The Epiphany has passed, the New Year feels a little less fresh, and real life seems to be crowding in for me. The sweet lull I had felt earlier this month has passed, and everything is running full speed ahead. All I want is a little more space and time for calm.
The reality of my life right now — and probably the lives of many of us — mean that that space and time is hard to come by. But that doesn’t mean I can’t find God on my busy Monday. I remember what I so often have been told to do: Offer it up.
My frustration: offering it up.
The noise: offering it up.
My stresses, sorrows, loneliness: offering it all up.

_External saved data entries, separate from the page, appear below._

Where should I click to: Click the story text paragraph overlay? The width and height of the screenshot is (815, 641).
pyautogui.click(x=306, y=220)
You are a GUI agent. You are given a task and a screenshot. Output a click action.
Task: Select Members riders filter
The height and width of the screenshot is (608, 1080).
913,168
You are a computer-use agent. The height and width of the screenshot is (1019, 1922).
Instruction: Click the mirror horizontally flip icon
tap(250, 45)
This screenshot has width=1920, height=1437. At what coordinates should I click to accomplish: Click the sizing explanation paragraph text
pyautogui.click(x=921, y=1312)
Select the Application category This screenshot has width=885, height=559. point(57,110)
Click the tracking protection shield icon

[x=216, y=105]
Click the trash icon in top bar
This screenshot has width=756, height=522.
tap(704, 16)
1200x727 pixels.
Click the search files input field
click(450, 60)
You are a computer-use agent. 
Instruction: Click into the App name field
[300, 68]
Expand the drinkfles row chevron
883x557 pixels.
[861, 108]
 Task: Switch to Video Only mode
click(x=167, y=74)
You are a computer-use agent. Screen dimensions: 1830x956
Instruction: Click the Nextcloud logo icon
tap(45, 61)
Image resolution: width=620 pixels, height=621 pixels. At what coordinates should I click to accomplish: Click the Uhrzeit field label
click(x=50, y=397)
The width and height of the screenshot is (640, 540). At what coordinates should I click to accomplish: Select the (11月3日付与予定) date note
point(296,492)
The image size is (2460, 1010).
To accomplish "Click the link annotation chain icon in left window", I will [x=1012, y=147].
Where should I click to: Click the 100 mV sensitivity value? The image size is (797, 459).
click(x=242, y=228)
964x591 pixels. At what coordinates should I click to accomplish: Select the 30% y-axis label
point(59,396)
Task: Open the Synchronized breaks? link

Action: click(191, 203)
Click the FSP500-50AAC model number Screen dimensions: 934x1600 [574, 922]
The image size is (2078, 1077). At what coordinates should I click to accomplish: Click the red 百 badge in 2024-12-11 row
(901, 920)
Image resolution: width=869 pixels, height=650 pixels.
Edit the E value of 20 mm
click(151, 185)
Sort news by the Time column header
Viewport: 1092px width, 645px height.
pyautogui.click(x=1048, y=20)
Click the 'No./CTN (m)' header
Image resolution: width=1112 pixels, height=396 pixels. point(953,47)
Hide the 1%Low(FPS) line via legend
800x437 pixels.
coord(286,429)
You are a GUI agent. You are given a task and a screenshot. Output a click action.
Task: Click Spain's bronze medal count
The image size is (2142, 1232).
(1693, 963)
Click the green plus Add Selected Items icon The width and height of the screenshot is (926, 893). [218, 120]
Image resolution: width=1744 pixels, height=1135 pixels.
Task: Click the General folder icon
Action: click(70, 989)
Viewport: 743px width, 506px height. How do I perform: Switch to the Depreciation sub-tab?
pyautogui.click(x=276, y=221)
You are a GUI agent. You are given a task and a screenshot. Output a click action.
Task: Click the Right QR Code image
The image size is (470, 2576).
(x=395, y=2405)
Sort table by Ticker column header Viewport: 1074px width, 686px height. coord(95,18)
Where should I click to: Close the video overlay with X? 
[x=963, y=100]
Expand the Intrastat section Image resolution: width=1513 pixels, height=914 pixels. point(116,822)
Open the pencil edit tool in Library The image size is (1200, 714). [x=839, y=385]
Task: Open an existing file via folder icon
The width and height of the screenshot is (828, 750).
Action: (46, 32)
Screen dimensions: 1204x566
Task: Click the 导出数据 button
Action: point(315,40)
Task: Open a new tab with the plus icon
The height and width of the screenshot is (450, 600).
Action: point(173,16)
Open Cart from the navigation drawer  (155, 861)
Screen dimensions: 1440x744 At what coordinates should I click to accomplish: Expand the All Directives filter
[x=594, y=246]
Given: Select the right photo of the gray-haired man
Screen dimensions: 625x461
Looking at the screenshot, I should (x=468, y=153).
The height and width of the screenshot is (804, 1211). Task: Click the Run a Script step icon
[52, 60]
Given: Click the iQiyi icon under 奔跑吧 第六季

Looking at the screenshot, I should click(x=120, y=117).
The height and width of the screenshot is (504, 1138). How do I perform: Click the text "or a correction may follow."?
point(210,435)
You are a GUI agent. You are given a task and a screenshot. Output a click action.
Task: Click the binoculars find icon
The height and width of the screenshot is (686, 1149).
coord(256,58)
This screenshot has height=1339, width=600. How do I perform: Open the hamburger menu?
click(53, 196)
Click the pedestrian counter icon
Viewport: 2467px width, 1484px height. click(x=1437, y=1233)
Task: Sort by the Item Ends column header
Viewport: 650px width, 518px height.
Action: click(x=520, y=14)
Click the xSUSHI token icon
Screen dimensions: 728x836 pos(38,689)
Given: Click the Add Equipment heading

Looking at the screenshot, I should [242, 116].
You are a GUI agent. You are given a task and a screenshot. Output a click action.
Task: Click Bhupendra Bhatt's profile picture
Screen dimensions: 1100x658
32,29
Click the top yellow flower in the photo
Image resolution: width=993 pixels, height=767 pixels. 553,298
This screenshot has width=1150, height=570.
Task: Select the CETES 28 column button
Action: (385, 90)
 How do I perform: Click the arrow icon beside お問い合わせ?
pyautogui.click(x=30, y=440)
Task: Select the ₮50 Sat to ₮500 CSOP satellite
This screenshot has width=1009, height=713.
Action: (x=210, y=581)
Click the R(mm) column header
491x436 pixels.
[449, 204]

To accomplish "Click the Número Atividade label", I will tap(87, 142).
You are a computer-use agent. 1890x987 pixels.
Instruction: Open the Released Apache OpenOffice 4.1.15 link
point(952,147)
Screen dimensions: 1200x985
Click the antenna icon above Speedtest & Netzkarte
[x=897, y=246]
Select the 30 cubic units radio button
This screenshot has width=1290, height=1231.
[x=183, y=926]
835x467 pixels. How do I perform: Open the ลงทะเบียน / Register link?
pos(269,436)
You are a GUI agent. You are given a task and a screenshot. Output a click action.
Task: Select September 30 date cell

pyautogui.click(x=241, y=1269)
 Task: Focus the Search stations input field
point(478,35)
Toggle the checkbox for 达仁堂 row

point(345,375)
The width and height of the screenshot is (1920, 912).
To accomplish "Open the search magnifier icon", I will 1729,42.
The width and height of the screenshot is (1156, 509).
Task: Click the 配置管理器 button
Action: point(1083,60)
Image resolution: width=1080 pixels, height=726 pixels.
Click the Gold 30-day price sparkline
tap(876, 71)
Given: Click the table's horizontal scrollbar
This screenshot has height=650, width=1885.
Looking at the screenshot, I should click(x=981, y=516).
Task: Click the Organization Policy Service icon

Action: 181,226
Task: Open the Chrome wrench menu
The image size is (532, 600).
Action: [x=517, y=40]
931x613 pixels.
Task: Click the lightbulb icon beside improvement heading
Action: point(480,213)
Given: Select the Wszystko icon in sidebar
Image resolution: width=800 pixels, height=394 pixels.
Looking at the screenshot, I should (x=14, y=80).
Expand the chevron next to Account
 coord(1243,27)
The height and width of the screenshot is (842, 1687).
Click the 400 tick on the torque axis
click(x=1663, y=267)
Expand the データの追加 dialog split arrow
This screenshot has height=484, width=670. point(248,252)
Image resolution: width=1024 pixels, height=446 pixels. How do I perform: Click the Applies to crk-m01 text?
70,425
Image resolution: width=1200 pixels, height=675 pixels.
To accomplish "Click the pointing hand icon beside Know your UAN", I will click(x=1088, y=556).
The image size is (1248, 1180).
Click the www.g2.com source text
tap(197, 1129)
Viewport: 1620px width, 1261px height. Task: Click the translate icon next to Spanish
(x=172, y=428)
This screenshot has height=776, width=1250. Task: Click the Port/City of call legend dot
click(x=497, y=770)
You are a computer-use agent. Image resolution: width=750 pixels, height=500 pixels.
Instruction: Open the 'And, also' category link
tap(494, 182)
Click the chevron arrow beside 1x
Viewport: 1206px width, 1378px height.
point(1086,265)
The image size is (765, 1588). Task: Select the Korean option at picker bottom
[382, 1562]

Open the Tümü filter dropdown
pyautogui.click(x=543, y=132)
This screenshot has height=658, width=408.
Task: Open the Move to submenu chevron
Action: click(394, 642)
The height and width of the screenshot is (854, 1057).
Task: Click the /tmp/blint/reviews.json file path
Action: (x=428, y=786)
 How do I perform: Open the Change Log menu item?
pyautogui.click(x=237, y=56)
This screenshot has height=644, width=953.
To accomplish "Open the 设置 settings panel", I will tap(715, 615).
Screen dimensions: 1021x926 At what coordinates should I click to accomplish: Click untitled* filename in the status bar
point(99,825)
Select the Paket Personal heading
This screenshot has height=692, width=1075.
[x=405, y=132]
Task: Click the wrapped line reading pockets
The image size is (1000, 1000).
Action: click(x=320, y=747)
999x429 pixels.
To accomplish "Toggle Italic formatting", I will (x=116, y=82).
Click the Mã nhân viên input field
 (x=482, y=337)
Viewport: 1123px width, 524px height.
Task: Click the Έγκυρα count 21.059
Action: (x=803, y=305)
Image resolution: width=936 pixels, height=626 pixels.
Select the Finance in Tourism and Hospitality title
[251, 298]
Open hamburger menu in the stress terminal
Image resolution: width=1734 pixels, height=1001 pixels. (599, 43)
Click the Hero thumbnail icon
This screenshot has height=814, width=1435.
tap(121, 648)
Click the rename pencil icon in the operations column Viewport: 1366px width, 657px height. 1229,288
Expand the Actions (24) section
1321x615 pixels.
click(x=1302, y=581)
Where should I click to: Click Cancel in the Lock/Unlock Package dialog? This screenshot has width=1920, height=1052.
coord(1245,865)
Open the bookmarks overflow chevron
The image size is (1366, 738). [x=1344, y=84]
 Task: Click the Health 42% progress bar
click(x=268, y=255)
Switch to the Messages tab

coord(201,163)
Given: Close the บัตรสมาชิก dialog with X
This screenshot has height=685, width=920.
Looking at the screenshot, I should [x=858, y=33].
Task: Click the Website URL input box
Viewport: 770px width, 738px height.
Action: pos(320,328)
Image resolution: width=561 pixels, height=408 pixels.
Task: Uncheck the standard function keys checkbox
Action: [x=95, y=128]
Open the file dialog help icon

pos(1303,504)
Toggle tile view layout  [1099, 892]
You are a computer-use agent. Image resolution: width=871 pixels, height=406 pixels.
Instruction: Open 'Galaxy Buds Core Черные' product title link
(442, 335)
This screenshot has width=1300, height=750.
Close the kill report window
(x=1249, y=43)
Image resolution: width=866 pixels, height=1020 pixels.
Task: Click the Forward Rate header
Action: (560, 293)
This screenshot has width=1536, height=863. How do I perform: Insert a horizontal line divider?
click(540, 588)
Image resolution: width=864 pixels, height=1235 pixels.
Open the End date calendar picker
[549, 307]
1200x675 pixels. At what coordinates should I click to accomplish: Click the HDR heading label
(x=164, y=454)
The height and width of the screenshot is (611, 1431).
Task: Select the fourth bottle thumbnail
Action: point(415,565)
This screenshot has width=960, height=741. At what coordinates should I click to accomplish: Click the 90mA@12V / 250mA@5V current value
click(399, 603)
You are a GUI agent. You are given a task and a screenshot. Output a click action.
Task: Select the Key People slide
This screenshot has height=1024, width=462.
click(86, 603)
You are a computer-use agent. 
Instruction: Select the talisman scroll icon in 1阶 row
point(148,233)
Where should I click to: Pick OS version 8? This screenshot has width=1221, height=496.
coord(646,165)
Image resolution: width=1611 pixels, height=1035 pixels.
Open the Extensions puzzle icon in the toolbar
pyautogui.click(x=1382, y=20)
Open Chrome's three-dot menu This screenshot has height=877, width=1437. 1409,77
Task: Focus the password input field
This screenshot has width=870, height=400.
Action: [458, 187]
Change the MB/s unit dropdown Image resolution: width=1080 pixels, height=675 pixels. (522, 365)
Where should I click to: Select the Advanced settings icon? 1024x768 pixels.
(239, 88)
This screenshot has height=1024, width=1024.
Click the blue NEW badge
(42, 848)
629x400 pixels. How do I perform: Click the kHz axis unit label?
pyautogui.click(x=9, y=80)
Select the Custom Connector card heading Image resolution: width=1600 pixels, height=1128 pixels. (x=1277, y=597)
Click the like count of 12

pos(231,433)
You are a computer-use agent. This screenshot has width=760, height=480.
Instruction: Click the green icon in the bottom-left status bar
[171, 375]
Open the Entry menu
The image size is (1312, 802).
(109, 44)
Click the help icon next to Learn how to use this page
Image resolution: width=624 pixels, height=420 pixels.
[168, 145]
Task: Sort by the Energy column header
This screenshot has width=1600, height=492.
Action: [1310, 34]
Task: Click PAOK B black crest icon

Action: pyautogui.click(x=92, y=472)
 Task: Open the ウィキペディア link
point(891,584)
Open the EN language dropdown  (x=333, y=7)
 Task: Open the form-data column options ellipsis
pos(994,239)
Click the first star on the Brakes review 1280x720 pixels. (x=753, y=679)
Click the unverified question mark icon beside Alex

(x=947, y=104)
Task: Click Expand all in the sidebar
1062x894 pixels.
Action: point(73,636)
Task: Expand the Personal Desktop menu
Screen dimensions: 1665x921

Comment below with your thoughts:
What can you offer up today? What can Jesus redeem in your day?
or, simply answer:
Did you pray today?
I offer up the physical pain , my plans as they often don’t happened the way I envision and Iet frustration creep in and my inner talk so I can fully be present today to those little faces around me and let God guide me on the rest.
I prayed today
To help me be able to see and recognize Him in every way of my day.
I have always been having a hard time with understanding the meaning of offering up our sorrows. I understand offering up our joy, love and glory, but not our sorrows. Can anyone explain the meaning?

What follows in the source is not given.